Na visão do presidente do TSE, o slogan para o momento brasileiro parece ser: “conhecerás a mentira e a mentira te aprisionará”.
"O sistema é certamente inseguro para quem acha que o único resultado possível é a própria vitória. Como já disse antes, para maus perdedores não há remédio na farmacologia jurídica", disse Barroso.
Barroso declarou que as eleições brasileiras são totalmente limpas, democráticas e auditáveis. "Eu não vou repetir uma vez mais que nunca se documentou fraude, que por esse sistema foram eleitos FHC, Lula, Dilma e Bolsonaro e que há dez camadas de auditoria no sistema."
Ele também disse que a contagem pública manual de votos "é como abandonar o computador e regredir, não à máquina de escrever, mas à caneta-tinteiro. Seria um retorno ao tempo da fraude e da manipulação. Se tentam invadir o Congresso Nacional e o Supremo Tribunal Federal, imagine-se o que não fariam com as seções eleitorais".
Barroso respondeu ao questionamento sobre a população ter dúvidas em relação à lisura do processo eleitoral. Ele citou que o presidente fez campanha contra as urnas eletrônicas durante quase três anos e que por isso "uma minoria de eleitores ou a ter dúvida sobre a segurança do processo eleitoral". "Dúvida criada artificialmente por uma máquina governamental de propaganda.

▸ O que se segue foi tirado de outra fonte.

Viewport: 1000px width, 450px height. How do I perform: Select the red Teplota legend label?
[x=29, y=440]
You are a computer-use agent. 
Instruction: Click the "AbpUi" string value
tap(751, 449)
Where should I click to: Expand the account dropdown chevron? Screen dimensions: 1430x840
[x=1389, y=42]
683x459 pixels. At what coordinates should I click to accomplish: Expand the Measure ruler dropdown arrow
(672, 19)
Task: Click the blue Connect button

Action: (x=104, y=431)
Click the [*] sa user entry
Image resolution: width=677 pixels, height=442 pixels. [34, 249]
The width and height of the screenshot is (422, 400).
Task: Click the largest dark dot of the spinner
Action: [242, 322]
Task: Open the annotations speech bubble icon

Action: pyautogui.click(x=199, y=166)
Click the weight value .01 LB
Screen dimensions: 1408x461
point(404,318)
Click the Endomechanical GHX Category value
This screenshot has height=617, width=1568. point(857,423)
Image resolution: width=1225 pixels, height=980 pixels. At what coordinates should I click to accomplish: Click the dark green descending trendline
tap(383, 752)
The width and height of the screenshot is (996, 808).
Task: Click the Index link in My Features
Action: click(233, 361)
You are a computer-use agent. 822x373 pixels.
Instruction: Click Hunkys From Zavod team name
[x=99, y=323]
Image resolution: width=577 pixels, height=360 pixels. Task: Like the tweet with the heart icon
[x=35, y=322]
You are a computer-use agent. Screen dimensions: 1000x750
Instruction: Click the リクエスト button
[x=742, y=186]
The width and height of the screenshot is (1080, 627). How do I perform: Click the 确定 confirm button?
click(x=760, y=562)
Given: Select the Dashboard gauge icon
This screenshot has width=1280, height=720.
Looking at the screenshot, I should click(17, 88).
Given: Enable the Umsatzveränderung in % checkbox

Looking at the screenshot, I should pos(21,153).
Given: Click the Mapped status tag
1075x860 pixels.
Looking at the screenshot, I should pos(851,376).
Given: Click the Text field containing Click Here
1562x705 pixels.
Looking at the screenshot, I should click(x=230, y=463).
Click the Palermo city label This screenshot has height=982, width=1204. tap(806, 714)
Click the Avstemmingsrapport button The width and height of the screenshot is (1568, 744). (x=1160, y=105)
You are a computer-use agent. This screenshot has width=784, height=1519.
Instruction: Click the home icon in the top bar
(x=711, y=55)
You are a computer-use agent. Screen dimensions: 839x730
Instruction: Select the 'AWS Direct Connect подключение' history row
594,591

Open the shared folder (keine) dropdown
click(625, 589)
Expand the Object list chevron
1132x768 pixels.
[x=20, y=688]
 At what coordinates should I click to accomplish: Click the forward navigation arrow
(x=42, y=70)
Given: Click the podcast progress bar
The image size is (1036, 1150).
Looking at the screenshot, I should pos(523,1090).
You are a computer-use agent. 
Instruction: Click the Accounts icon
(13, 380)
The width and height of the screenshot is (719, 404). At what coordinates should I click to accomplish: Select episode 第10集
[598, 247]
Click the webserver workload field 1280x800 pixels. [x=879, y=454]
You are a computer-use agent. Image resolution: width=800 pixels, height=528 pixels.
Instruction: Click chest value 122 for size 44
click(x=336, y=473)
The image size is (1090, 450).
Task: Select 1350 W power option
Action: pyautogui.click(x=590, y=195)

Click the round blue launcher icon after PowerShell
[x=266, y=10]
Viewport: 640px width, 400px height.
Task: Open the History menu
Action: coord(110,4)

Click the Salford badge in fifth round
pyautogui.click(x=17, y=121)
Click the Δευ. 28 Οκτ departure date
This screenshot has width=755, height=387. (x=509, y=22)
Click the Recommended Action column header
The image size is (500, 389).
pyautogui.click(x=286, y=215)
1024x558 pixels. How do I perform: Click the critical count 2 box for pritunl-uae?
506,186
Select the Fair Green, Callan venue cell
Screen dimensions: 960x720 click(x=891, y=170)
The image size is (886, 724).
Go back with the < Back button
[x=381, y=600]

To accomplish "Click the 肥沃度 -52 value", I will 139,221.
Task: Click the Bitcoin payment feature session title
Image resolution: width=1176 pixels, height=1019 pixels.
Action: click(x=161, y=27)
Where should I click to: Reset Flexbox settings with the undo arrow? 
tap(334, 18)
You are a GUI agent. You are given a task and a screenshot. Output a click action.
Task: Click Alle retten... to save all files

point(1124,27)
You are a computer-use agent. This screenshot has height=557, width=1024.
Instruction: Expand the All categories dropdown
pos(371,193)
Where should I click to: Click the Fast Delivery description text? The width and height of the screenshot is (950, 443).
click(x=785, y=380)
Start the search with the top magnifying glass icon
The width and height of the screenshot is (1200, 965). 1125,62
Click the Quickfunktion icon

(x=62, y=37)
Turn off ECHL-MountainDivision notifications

Assim que pararem de circular as mentiras, as dúvidas se dissiparão."

O presidente do TSE também afirmou que o próprio presidente disse ter provas sobre as fraudes na eleição, mas que nunca as mostrou. Barroso citou a live na qual Bolsonaro afirmou que comprovaria a falta de segurança nas eleições. Segundo o ministro, a transmissão "deverá figurar em qualquer futura antologia de eventos bizarros". "[Bolsonaro] foi intimado pelo TSE para cumprir o dever jurídico de apresentar as provas, se as tivesse. Não apresentou."
“Insulto não é argumento. Ofensa não é coragem. A incivilidade é uma derrota do espírito. A falta de compostura nos envergonha perante o mundo. A marca Brasil sofre, nesse momento, uma desvalorização global. Somos vítimas de chacota e de desprezo mundial”, disse.
Para Barroso, essa desvalorização é um “desprestígio maior do que a inflação, do que o desemprego, do que a queda de renda, do que a alta do dólar, do que a queda da bolsa, do que o desmatamento da Amazônia, do que o número de mortos pela pandemia, do que a fuga de cérebros e de investimentos. Mas, pior que tudo, nos diminui perante nós mesmos. Não podemos permitir a destruição das instituições para encobrir o fracasso econômico, social e moral que estamos vivendo”.